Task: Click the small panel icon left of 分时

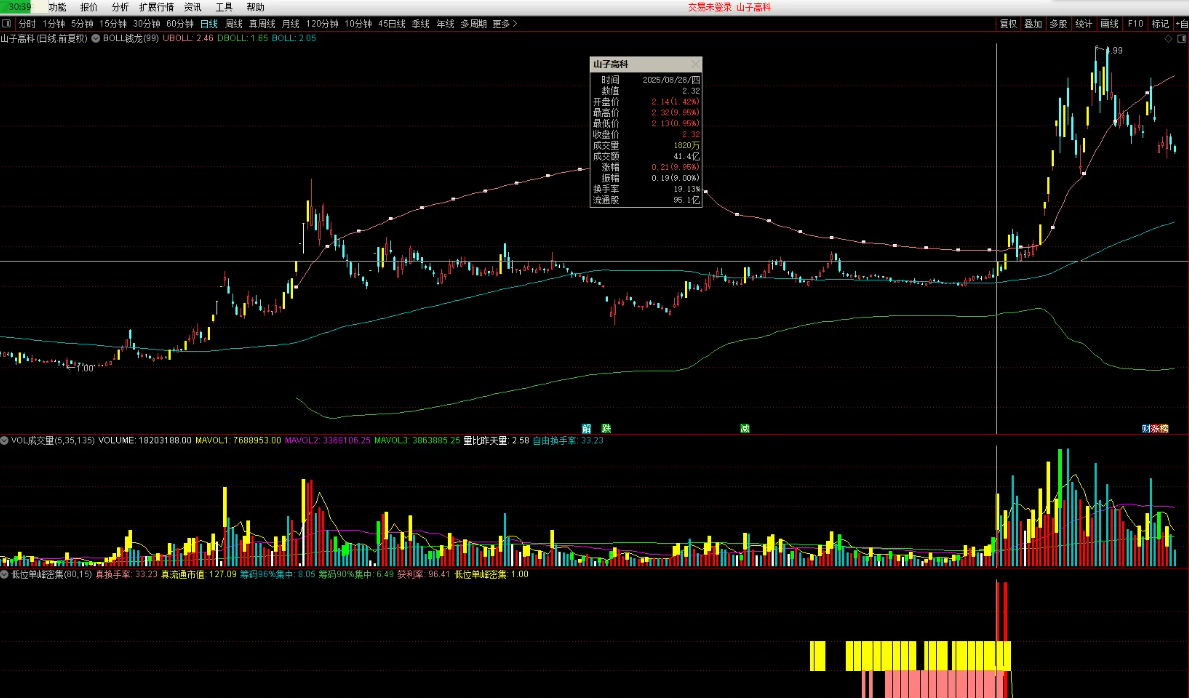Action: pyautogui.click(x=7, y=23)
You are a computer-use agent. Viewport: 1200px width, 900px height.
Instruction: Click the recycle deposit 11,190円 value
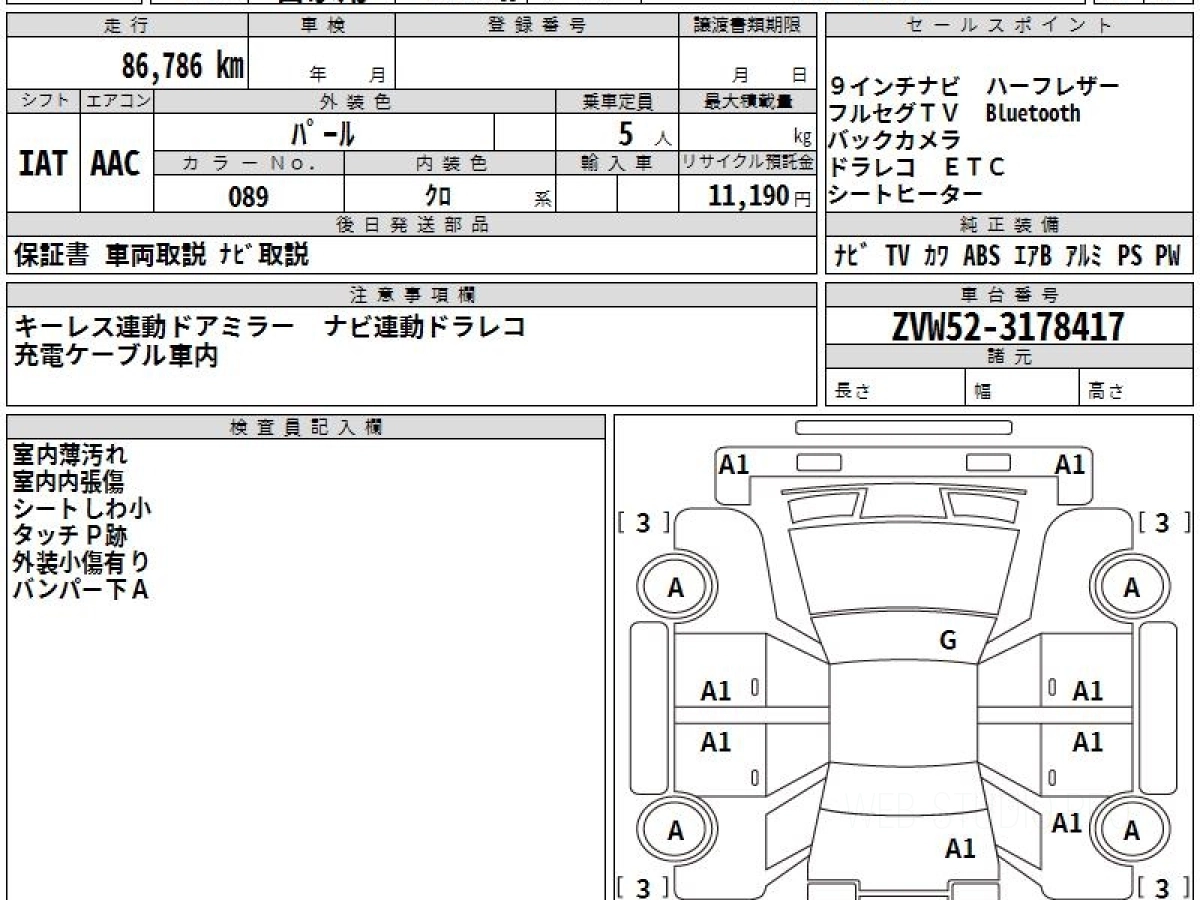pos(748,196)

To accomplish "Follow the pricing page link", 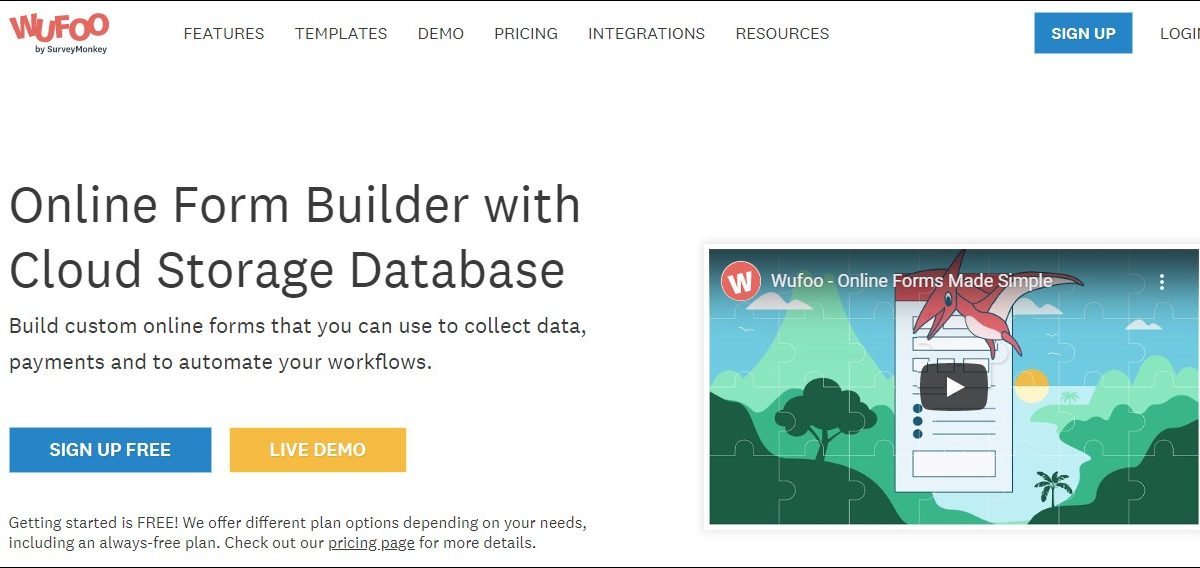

.....

» TASK ITEM
Restate each of the entries above word for word and skip every image.

» YOUR RESPONSE
Task: Click the small panel icon left of 分时

Action: pyautogui.click(x=7, y=23)
You are a computer-use agent. Viewport: 1200px width, 900px height.
Instruction: Click the recycle deposit 11,190円 value
pos(748,196)

To accomplish "Follow the pricing page link", 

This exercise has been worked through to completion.